▶ [EXTRACTED INFORMATION]:
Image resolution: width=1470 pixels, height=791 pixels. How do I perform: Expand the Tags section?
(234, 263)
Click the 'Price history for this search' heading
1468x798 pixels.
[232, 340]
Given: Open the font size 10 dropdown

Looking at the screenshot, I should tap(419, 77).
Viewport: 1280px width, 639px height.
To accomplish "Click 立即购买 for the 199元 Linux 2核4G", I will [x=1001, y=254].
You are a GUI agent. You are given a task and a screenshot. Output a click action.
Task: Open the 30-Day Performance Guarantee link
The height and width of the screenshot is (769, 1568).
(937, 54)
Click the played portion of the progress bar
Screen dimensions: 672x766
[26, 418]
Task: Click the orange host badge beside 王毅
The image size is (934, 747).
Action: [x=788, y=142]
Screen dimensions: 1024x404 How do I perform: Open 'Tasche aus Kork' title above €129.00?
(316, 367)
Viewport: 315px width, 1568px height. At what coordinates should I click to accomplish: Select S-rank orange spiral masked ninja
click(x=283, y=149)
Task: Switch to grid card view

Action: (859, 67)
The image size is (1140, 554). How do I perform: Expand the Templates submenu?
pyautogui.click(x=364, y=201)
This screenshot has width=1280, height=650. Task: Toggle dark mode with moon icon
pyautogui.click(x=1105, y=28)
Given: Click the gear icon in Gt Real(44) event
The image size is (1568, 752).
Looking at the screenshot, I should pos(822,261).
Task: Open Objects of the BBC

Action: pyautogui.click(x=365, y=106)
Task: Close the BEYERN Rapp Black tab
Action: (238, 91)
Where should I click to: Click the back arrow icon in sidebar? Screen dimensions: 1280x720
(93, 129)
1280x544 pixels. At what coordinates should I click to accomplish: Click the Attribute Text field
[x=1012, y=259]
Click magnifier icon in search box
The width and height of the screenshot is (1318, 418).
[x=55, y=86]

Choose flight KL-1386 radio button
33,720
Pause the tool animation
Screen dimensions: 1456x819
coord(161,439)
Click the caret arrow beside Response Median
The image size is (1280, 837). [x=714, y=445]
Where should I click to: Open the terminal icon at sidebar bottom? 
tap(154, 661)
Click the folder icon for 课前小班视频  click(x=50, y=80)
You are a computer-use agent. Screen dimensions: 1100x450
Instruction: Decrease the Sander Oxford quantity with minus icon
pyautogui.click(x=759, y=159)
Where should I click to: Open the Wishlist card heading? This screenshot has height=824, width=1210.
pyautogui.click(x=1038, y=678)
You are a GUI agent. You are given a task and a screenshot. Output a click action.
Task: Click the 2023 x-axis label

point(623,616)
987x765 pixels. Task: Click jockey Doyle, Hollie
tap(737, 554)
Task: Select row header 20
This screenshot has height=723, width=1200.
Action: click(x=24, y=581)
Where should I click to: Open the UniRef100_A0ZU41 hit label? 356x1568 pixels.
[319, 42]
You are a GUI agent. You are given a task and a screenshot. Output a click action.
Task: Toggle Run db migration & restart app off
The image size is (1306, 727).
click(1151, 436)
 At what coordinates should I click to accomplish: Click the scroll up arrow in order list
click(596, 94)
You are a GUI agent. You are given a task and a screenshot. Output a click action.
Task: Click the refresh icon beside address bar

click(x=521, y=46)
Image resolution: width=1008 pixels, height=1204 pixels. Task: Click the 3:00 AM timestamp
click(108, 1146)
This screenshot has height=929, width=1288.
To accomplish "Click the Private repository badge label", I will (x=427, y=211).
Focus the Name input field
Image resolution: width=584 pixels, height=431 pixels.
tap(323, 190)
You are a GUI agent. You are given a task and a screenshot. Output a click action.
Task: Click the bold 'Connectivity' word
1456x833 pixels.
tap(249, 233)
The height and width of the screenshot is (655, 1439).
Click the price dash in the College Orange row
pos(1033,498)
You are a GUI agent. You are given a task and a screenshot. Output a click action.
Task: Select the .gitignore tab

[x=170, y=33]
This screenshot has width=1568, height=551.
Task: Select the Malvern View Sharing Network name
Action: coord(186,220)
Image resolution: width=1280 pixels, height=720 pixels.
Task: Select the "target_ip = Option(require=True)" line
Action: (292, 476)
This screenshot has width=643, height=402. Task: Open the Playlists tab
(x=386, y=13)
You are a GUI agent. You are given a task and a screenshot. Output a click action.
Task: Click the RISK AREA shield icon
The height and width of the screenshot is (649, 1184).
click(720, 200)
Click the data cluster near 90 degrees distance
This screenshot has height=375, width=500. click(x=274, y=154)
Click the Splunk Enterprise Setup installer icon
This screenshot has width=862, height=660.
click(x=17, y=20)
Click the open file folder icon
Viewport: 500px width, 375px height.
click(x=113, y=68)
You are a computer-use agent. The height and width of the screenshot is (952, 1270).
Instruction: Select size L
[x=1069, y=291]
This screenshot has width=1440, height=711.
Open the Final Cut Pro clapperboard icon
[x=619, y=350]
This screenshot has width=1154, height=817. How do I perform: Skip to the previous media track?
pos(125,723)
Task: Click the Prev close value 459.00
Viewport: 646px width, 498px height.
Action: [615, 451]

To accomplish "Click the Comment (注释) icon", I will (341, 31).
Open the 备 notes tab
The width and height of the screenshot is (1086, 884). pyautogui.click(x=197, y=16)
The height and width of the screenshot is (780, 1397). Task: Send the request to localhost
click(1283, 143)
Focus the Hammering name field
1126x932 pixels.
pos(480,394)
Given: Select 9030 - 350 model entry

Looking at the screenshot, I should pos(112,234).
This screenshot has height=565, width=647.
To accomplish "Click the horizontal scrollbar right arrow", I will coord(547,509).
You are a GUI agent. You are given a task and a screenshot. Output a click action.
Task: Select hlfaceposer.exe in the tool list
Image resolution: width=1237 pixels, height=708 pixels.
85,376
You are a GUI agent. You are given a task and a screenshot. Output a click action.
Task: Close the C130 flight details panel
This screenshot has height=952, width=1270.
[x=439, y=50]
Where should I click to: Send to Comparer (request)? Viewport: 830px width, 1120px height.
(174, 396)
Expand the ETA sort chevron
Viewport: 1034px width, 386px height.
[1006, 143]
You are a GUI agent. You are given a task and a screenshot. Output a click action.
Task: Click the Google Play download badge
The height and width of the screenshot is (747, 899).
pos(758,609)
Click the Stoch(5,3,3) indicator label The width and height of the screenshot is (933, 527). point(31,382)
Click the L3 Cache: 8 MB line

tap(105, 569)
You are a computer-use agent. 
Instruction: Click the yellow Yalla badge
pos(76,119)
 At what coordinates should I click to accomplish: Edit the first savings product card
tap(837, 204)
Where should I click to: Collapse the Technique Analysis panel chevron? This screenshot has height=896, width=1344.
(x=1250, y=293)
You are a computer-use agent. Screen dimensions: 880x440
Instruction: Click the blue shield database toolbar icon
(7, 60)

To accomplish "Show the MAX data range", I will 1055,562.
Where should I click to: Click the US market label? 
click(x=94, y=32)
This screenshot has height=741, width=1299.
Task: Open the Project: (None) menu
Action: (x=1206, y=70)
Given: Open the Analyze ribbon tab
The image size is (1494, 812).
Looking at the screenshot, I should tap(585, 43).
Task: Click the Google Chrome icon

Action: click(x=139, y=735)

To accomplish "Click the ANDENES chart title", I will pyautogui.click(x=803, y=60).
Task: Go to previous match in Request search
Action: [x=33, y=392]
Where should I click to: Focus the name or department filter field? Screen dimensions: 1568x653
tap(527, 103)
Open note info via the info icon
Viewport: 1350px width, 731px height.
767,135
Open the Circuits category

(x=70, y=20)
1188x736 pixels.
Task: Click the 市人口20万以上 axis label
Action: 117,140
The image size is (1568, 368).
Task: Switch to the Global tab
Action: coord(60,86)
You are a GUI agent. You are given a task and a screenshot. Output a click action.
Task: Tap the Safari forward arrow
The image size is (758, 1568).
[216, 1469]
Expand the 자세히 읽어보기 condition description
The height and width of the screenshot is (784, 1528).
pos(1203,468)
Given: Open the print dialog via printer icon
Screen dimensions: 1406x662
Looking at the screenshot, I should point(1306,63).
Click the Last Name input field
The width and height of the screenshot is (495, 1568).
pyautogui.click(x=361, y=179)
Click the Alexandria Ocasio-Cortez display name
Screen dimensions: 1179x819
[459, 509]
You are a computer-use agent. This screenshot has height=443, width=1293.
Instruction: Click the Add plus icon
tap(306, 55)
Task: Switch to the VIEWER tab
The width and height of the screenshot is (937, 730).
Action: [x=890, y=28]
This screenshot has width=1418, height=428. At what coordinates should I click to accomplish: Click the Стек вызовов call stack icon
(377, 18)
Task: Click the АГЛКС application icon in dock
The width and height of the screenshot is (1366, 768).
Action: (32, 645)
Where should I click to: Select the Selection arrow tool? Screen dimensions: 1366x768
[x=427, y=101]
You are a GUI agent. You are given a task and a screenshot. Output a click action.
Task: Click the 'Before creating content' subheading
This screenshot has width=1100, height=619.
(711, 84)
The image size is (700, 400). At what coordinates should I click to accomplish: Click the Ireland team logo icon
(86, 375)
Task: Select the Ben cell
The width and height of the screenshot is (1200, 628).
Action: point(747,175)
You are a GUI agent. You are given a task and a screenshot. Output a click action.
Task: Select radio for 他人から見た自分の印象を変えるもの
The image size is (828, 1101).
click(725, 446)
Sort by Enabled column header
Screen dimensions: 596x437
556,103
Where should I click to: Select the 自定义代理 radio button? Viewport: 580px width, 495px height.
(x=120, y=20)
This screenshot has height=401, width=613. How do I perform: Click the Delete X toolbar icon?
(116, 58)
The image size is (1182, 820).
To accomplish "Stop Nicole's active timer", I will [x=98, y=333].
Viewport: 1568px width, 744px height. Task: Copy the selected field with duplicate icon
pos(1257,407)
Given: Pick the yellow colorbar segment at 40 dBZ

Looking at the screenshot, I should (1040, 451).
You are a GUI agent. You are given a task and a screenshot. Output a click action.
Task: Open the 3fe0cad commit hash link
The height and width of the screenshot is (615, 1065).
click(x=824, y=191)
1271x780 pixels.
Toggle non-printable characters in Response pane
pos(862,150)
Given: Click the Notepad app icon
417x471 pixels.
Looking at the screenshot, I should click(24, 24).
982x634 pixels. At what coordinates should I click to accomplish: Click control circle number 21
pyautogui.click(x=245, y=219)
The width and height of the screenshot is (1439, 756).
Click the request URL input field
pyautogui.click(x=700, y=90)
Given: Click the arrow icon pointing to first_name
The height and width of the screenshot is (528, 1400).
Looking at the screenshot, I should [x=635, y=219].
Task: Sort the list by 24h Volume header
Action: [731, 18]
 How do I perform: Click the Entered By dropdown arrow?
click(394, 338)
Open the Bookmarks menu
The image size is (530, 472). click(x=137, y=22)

▶ [PROBLEM STATEMENT]: Report the number of lines in the records that hold "link" and write no other words.

▶ [WORKED SOLUTION]: 2